**GOAL OF THE EXERCISE:**
Where a line of the records holds the string "agent", copy that line.
SUPPLIED RECORDS Start Marker
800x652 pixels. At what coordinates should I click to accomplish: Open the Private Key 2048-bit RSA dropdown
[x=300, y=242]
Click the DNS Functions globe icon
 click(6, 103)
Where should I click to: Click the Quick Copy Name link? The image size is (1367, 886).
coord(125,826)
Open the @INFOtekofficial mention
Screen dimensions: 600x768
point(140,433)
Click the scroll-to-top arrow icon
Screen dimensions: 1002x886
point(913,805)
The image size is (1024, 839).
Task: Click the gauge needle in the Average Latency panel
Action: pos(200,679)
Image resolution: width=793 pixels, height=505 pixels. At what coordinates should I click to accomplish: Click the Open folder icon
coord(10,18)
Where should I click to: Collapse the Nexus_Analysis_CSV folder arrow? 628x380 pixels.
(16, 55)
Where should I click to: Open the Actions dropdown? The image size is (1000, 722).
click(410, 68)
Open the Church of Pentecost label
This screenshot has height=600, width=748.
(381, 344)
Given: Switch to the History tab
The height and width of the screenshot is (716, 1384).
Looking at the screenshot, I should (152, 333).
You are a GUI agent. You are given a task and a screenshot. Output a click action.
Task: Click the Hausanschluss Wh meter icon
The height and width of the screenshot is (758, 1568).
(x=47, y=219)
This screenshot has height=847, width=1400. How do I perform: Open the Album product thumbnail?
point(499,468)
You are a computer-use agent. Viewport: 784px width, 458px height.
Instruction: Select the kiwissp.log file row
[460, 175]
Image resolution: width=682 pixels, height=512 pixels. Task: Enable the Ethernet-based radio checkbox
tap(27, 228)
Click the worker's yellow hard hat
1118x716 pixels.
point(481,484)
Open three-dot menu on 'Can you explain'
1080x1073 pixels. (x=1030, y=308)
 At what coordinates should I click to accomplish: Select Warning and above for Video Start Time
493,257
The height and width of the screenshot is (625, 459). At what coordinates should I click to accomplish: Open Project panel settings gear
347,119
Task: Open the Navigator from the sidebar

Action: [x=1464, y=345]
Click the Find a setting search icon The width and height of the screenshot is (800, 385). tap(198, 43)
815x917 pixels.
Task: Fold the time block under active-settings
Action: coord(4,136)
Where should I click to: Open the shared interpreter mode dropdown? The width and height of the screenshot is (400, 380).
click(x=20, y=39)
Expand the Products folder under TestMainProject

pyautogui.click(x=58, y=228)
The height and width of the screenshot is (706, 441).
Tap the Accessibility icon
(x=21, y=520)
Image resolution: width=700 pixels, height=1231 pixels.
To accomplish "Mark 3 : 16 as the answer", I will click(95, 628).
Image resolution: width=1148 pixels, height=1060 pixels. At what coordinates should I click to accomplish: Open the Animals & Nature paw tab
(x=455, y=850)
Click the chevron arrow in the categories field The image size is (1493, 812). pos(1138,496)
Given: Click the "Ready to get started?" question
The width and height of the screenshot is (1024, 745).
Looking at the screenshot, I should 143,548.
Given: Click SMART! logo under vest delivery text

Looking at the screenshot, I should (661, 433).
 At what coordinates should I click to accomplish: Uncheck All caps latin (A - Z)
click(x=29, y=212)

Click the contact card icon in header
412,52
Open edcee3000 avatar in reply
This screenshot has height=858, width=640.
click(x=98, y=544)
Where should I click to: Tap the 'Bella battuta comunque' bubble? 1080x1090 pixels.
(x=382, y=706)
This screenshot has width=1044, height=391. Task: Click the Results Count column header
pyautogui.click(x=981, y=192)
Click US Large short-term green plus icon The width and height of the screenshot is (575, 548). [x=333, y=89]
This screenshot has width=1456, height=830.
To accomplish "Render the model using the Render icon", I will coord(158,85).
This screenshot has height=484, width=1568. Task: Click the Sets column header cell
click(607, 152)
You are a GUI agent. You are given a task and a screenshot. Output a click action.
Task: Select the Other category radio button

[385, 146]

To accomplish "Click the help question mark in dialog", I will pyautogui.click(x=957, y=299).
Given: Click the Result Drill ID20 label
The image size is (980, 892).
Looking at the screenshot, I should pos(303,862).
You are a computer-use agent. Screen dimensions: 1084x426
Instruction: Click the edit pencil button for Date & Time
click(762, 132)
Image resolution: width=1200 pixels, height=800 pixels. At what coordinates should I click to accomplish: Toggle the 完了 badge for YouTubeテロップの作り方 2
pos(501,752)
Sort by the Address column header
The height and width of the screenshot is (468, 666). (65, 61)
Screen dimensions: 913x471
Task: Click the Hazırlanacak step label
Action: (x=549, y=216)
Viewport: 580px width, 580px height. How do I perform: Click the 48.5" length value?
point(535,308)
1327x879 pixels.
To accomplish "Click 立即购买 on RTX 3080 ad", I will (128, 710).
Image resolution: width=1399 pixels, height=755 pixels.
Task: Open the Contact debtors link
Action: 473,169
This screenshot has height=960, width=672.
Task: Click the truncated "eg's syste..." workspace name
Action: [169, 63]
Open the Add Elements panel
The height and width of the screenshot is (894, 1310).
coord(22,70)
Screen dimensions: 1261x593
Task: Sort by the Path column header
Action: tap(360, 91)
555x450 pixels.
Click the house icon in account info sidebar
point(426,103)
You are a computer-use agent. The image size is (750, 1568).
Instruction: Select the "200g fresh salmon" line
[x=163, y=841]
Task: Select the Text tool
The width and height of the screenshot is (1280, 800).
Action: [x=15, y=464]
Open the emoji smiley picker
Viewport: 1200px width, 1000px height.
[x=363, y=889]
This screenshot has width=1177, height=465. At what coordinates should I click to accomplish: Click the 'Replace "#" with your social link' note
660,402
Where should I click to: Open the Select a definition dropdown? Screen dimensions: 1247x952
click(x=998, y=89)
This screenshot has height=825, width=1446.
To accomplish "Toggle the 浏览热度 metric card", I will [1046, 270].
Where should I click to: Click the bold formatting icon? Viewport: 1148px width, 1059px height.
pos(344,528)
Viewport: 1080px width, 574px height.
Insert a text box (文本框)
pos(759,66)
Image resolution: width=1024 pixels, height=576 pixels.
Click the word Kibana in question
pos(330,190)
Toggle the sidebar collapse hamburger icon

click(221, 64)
SUPPLIED RECORDS End Marker
**RESPONSE TO THE EXERCISE:**
You are a GUI agent. You are given a task and a screenshot. Output a click action.
You are a computer-use agent. Viewport: 784px width, 458px height.
You are a GUI agent. You are given a task and a screenshot. Output a click action.
You are a computer-use agent. Screen dimensions: 1084x426
You are a computer-use agent. The image size is (750, 1568).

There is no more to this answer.